◆ What you should do
Search the data below for the string "will". Extract every line that contains it.

[Dataset entries]
□ □ □ □

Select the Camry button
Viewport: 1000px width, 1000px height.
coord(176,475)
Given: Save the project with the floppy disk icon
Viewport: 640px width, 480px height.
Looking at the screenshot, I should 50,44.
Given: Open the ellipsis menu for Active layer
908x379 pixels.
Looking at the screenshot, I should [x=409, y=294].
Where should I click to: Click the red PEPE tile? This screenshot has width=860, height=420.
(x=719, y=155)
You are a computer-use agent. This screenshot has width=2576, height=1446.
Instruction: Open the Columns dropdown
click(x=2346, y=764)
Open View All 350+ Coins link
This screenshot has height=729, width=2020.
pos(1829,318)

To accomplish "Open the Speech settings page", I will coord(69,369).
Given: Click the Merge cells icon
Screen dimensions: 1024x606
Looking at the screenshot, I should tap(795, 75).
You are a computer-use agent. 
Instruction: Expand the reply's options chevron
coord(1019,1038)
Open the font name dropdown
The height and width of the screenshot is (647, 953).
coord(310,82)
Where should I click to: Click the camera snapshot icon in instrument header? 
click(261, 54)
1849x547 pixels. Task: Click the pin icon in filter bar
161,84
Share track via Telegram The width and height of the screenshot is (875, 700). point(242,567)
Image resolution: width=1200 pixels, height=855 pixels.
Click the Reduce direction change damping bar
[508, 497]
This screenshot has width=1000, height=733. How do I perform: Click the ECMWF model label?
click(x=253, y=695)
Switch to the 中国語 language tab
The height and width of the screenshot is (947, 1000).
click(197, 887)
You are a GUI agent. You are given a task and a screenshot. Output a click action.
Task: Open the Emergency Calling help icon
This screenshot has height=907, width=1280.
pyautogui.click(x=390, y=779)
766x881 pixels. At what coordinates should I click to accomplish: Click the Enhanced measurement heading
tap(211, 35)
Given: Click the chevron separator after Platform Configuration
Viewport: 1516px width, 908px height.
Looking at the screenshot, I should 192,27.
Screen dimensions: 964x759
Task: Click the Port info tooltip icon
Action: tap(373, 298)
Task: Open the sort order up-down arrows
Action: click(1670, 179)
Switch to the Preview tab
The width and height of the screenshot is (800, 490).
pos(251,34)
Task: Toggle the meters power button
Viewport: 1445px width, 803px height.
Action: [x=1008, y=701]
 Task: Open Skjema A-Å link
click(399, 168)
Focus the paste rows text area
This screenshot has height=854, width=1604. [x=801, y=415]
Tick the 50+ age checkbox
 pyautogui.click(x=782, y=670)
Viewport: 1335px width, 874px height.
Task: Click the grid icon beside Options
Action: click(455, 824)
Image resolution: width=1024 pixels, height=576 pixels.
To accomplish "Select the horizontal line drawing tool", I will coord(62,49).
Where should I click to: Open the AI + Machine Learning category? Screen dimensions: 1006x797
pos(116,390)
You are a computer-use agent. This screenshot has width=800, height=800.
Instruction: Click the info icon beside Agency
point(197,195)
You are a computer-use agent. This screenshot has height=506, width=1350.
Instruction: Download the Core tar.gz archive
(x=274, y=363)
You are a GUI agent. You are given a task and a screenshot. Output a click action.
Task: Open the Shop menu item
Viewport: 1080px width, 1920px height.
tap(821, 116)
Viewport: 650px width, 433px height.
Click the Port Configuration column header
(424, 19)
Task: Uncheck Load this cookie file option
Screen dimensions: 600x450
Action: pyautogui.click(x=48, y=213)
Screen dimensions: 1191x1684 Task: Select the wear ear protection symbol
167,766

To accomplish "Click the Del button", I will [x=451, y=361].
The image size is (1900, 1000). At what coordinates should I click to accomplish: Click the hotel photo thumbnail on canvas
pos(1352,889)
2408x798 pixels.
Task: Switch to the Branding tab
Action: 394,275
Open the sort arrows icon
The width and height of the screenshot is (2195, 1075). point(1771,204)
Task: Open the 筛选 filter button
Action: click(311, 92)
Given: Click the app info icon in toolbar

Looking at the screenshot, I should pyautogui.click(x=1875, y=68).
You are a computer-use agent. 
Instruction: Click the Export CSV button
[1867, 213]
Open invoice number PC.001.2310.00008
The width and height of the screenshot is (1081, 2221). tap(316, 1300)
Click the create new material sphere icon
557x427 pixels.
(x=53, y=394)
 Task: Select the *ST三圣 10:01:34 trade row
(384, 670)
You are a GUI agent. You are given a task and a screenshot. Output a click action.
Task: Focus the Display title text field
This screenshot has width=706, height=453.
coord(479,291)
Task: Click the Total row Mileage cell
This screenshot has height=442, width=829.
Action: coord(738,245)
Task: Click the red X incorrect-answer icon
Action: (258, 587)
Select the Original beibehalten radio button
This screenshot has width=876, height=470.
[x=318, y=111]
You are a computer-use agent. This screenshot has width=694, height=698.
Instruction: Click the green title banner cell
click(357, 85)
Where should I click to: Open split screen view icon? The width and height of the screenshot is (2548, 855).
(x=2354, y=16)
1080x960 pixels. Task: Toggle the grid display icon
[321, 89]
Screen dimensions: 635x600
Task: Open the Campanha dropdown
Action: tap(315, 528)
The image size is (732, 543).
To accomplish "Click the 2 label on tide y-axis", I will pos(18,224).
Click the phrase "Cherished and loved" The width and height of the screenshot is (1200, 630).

□ □ □ □

◆ Solution to this task
To accomplish "Open the Speech settings page", I will coord(69,369).
To accomplish "Select the horizontal line drawing tool", I will coord(62,49).
To accomplish "Click the Del button", I will [x=451, y=361].
To accomplish "Click the 2 label on tide y-axis", I will pos(18,224).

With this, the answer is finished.